Fortress Europe Looms as EU Countries Implement Heightened Border Controls

After the governments of both Sweden and Denmark announced Monday new border controls to stem the flow of migrants and refugees, fear is spreading across Europe that the continent’s landmark open border policy will soon be nothing but a dream.

In an attempt to halt the tide of migration at its southern border, Sweden imposed new identity checks for travelers arriving from Denmark, marking the first time since the 1950s that travelers between the two Scandinavian states face such restrictions.

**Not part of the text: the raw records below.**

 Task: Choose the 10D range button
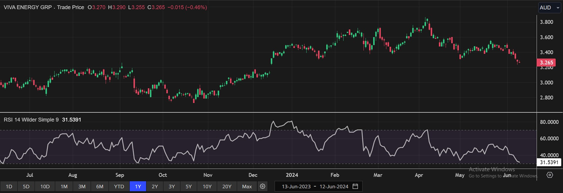[x=45, y=186]
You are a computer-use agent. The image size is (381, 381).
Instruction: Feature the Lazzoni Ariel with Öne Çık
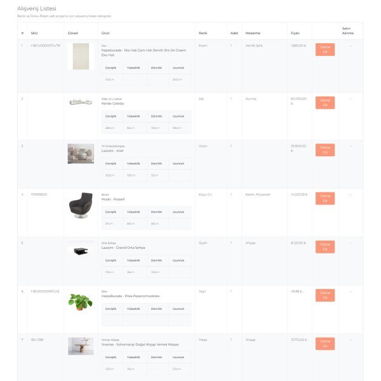click(324, 150)
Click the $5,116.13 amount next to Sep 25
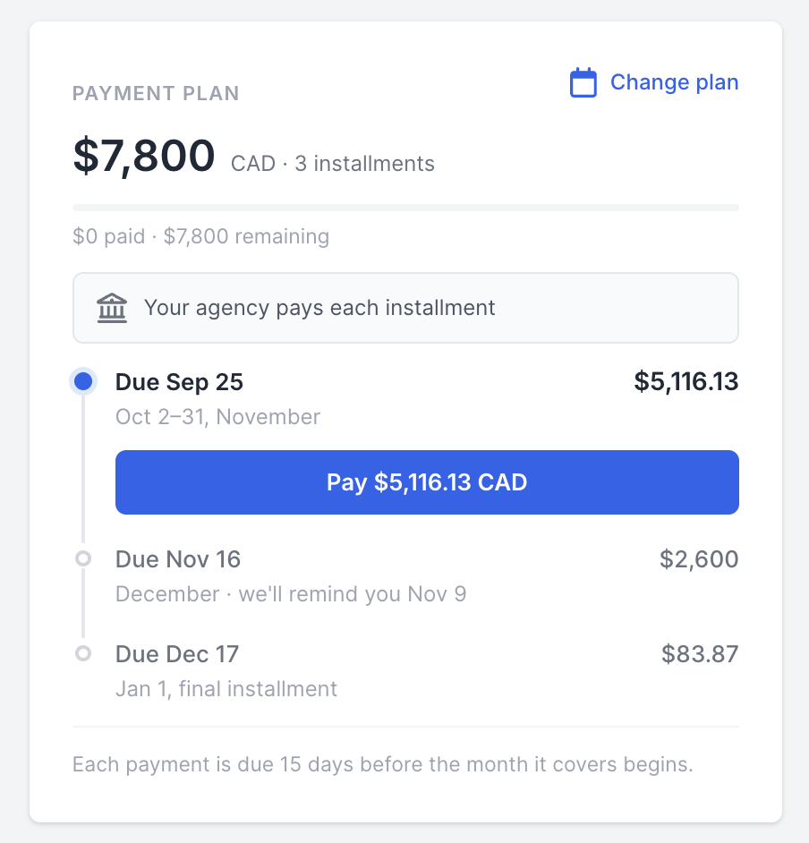 click(x=686, y=382)
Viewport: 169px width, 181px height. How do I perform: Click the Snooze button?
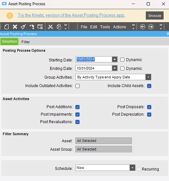[155, 16]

In turn, the government of Denmark, fearful that the new Swedish checks would cause asylum seekers to flock to its borders, swiftly announced the immediate implementation of random checks at its border with Germany.

“We are simply reacting to a decision made in Sweden,” said Danish Prime Minister Lars Lokke Rasmussen. “This is not a happy moment at all.”

Across Europe there is growing concern that the 26-nation passport-free Schengen Zone is at risk as the dueling crises of war and global warming are driving an unprecedented number of refugees to Europe and elsewhere. Meanwhile, growing xenophobia across the continent in the wake of the Paris attacks has bolstered efforts to shore up previously open borders.

“Freedom of movement is an important principle—one of the biggest achievements (in the European Union) in recent years,” German foreign ministry spokesman Martin Schaefer told reporters on Monday. “Schengen is very important but it is in danger,” he said.